No pictures go into the copy. Write out exactly the lines below from the one containing "Screen dimensions: 476x303" through the one containing "This screenshot has width=865, height=428.".

Stored items:
===============

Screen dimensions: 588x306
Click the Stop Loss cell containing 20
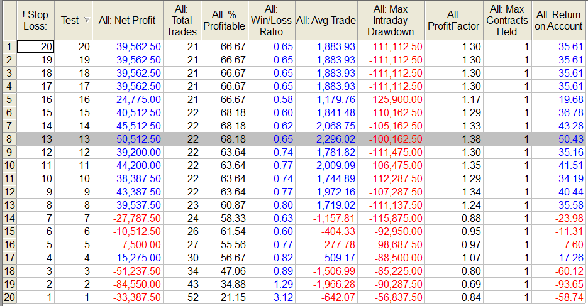coord(35,46)
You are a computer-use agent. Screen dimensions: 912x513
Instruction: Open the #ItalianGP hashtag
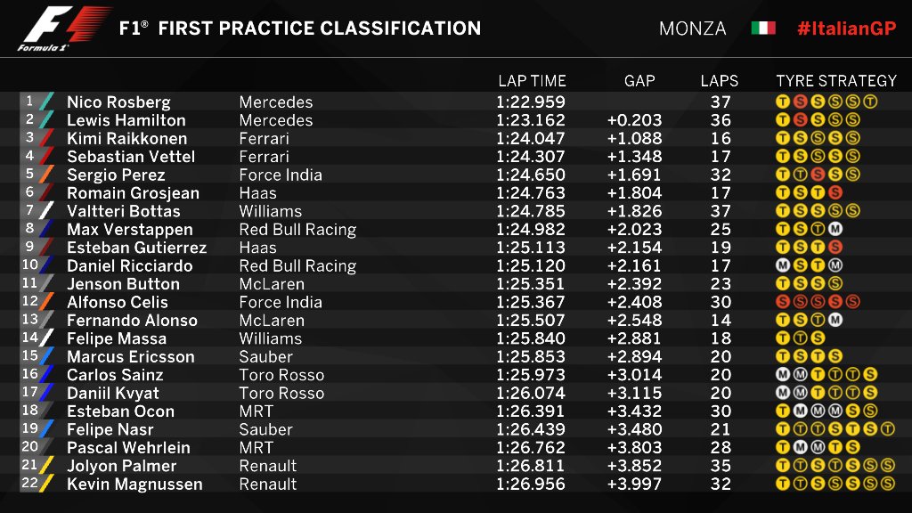click(x=846, y=29)
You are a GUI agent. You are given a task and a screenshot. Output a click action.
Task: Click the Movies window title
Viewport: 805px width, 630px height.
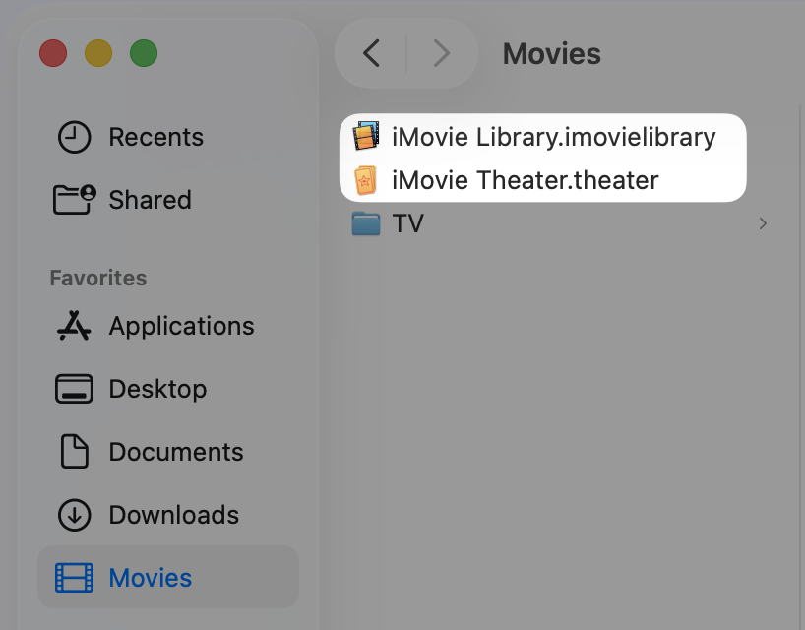tap(551, 53)
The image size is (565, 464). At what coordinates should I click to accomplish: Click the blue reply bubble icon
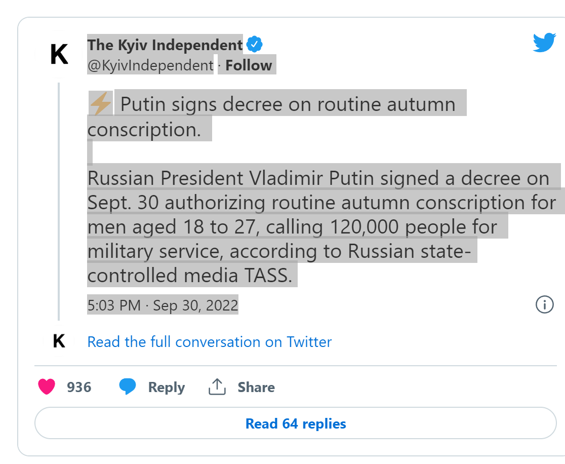pos(128,387)
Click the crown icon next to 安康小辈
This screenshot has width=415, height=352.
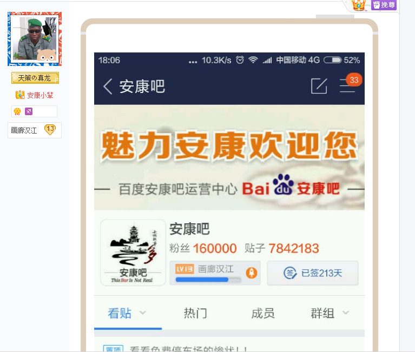click(20, 95)
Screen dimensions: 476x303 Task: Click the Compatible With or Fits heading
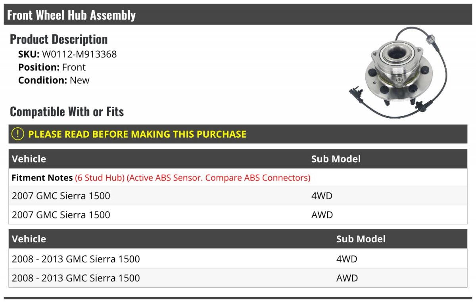point(67,112)
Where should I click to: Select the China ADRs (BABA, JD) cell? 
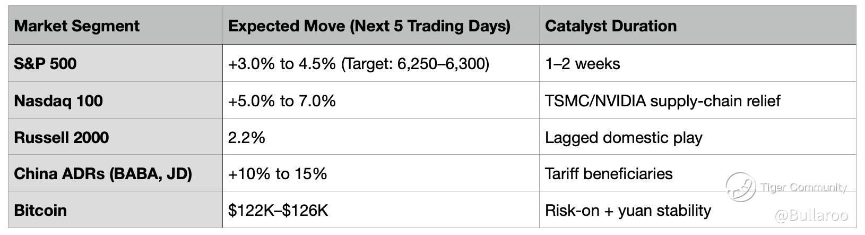103,173
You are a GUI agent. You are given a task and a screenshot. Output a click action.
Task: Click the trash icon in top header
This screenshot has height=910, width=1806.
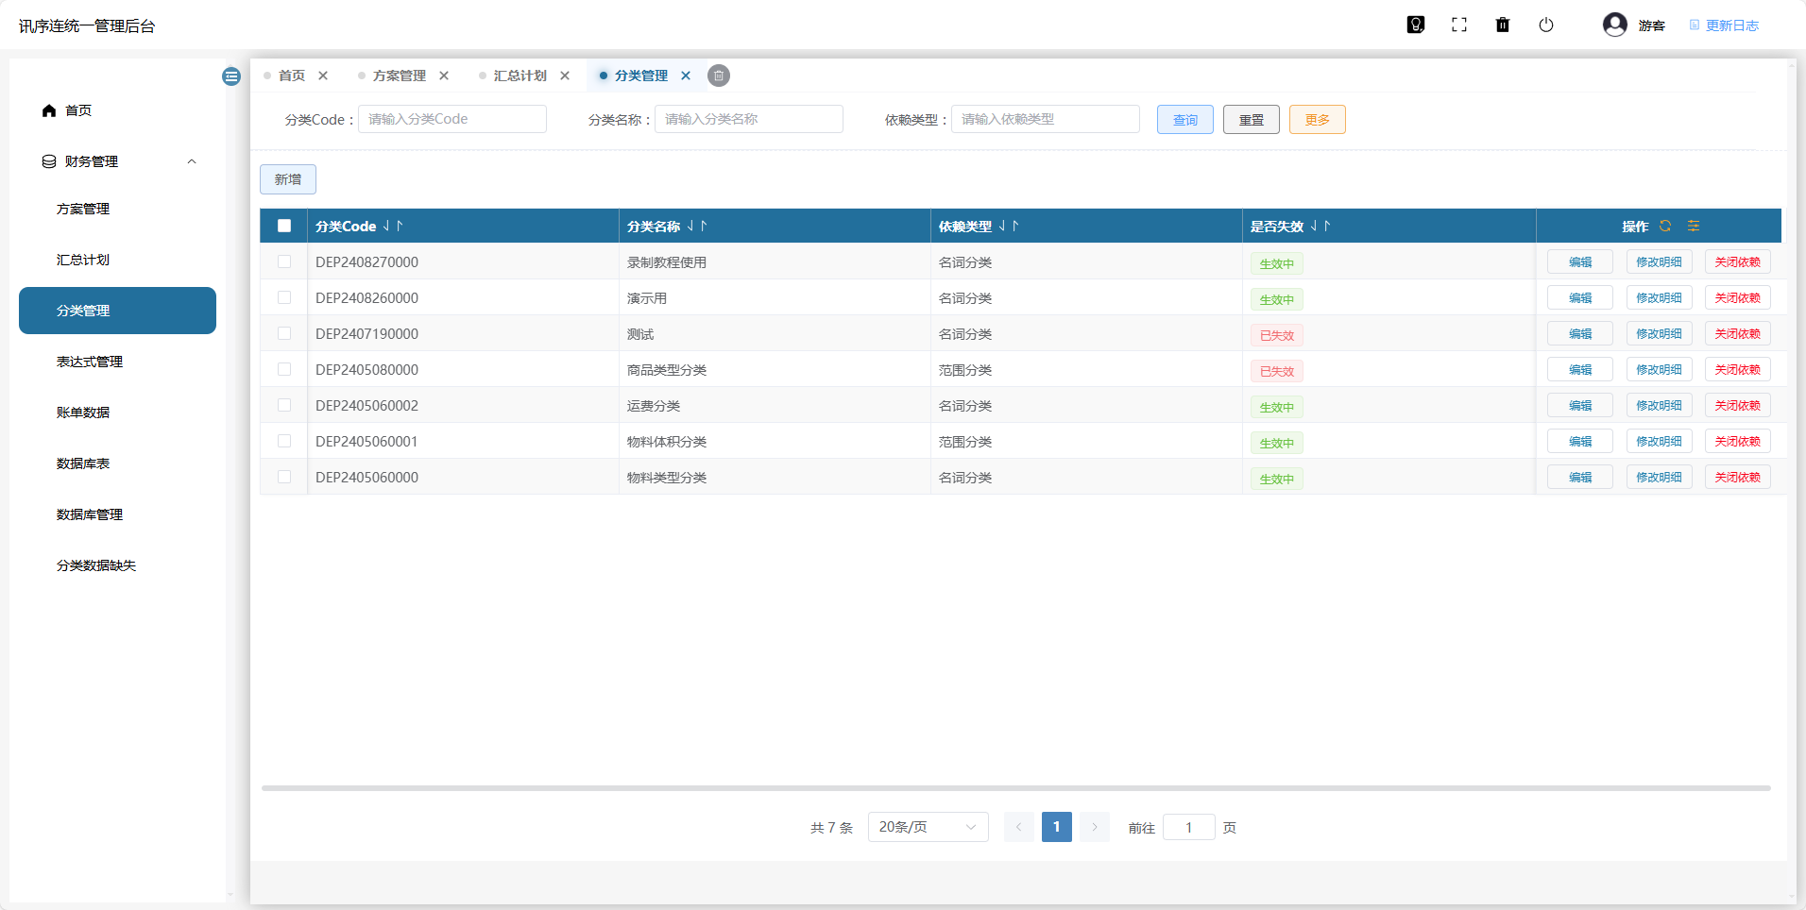[1502, 25]
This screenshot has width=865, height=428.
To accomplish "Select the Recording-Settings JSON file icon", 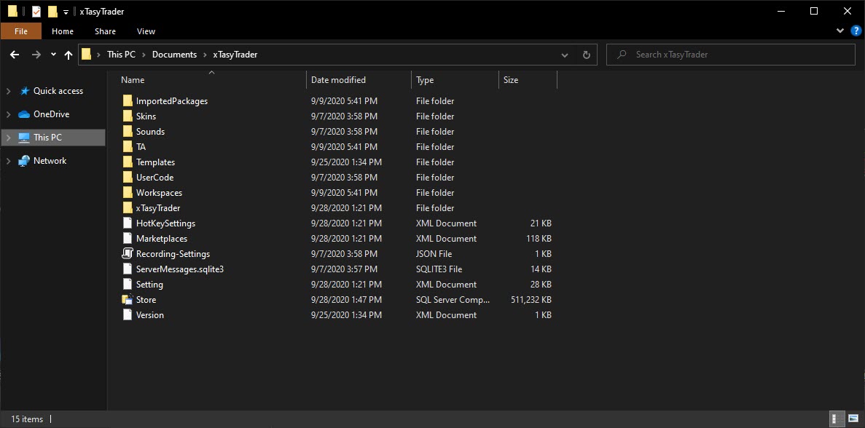I will [x=128, y=254].
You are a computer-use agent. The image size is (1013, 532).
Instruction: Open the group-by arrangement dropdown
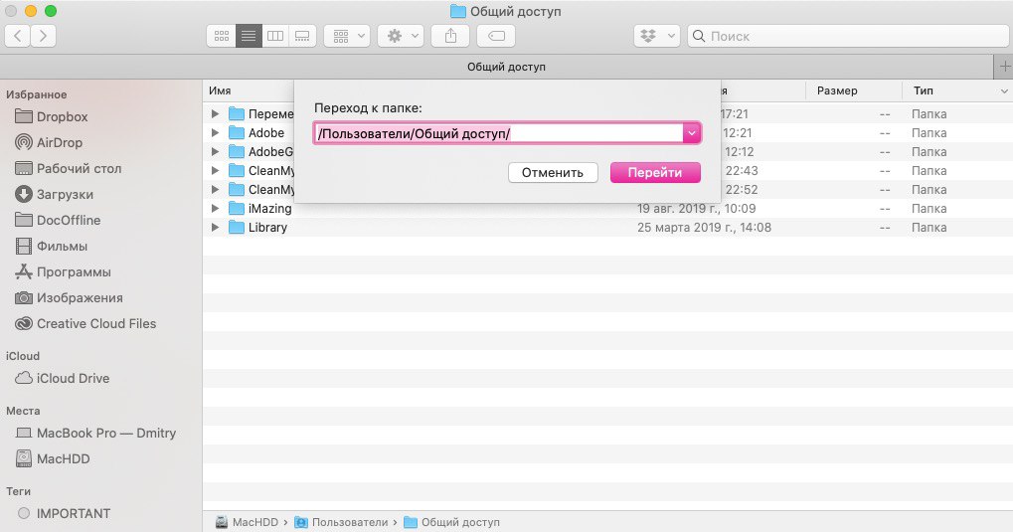tap(348, 36)
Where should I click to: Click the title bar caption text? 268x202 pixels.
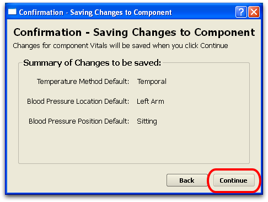(x=95, y=12)
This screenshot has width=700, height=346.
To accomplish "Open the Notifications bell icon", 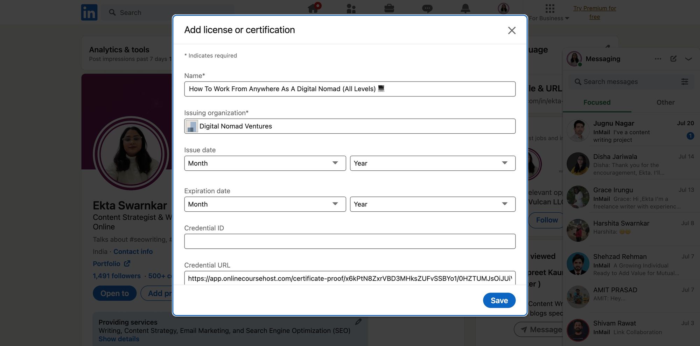I will click(x=465, y=8).
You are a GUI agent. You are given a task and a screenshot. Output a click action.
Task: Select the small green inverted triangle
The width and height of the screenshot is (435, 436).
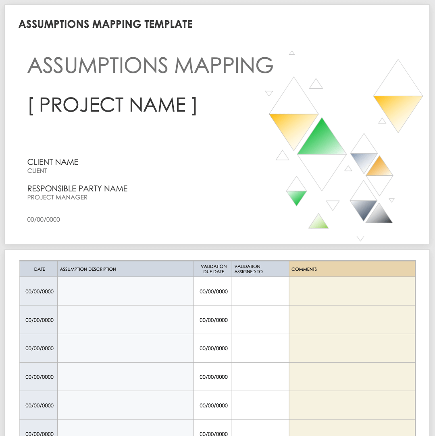[297, 196]
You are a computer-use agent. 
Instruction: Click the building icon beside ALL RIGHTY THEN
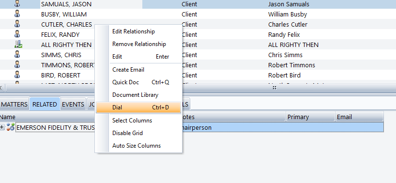18,45
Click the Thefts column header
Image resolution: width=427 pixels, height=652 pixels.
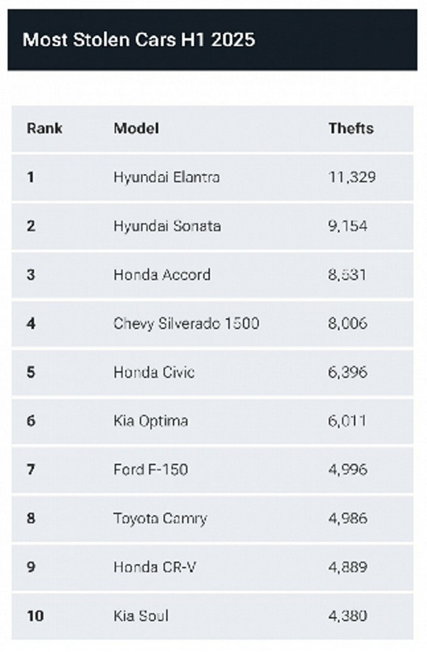pos(351,128)
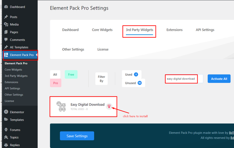Click the Easy Digital Download widget thumbnail
Image resolution: width=234 pixels, height=148 pixels.
[61, 106]
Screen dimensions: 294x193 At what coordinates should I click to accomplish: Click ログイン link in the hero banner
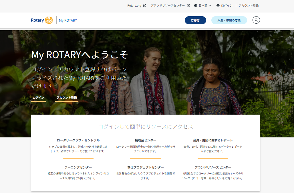click(x=38, y=97)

===============

YOUR RESPONSE:
Screen dimensions: 476x303 Task: Click the Compatible With or Fits heading
point(67,112)
Where should I click to: Select the China ADRs (BABA, JD) cell? 
103,173
You are a GUI agent. You are given a task and a screenshot. Output a click action.
Task: Click the trash icon in top header
This screenshot has height=910, width=1806.
[1502, 25]
This screenshot has width=865, height=428.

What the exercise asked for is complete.